With the shift in who was coming to the store, Jireh's grandfather made another cutting-edge decision: to introduce frozen foods.

Jirey: And one thing that I thought was very interesting for my grandfather's time is that the frozen food industry was in its very early stages when my grandfather was running the store. When Frank and I were younger, we can remember when there were frozen food cases right down the outside wall where a lot of the specialty foods and coffees are now in the store. He was one of the first men to bring frozen food into this area. And he met I guess Mr. Birdseye in Boston. And the Woodstock railway was obviously playing a part in this bit in those days, and was able to get frozen foods up here. And that was a big delicacy. 

 

Jireh and Frank continued this family tradition of innovation: meeting current demand, anticipating future demand, and–like all the other Gillinghams before them–putting their own mark on the store.
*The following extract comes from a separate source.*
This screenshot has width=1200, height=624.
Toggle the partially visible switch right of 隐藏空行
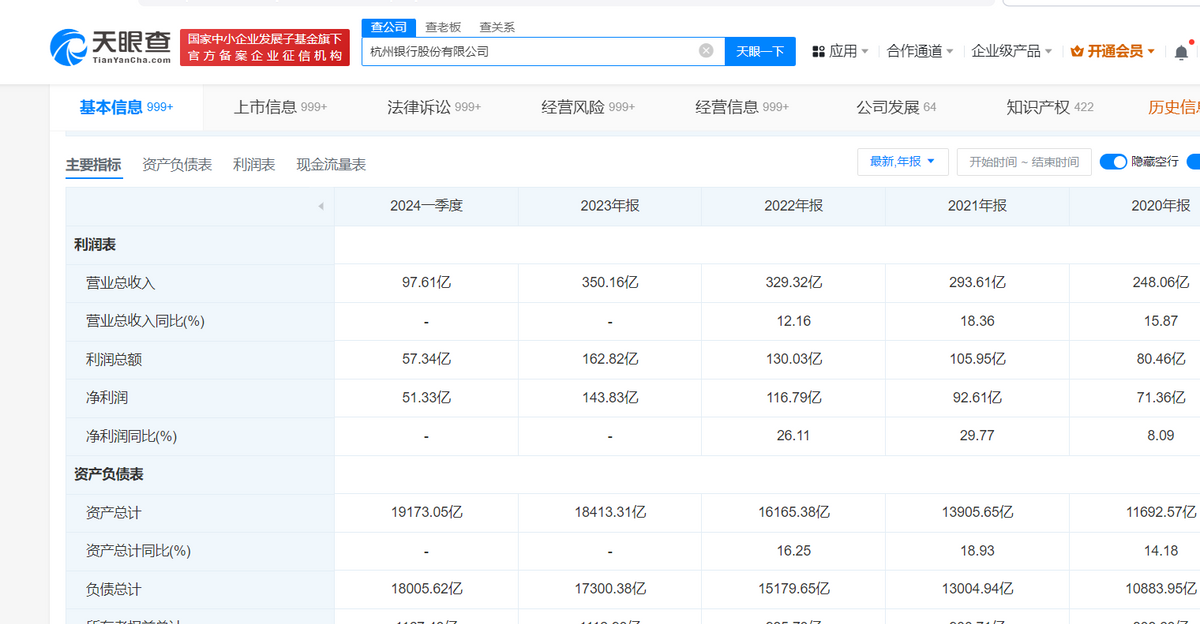pyautogui.click(x=1193, y=162)
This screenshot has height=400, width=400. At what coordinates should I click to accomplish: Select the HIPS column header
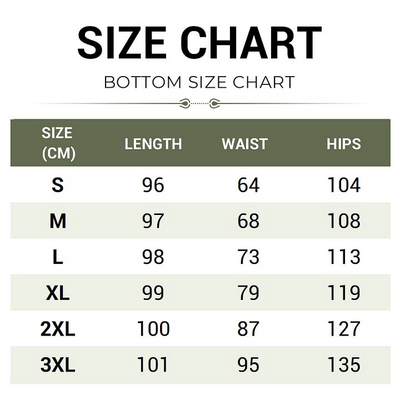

Jane: Frank, what do you like best about the store, having come back?

Frank: I guess it's being part of the whole history of the whole thing and being back. The store has always been sort of, it seems like there's been 2 members of the family that have been involved with it at different periods of time. And for Jireh and myself to be involved with it now seems like a natural progression of things. I think it's the sense of family and the sense of being a part of a 106-year, 107-year heritage. And also, a love for specialty foods and natural foods. In Boston, I spent a great deal of time exploring the food market down there, natural foods, macrobiotic things and other areas. And to see that being able to be incorporated up here I guess is really kind of inspiring to me. As we were talking a little bit before, I have such an interest in woodworking and instrument repairing and seeing those kinds of tools, which seem pretty esoteric in a place like Woodstock--maybe there's a place for something like that here. It's surprising but it seems like it'll work. I guess that's how I see it.

F.H. Gillingham's is another wonderful example of a general store intertwined with the life of a Vermont community, growing and evolving to meet the needs of its ever-changing clientele. We appreciate the family's ongoing devotion to keeping this business alive and thriving, and for sharing their experience for the archive.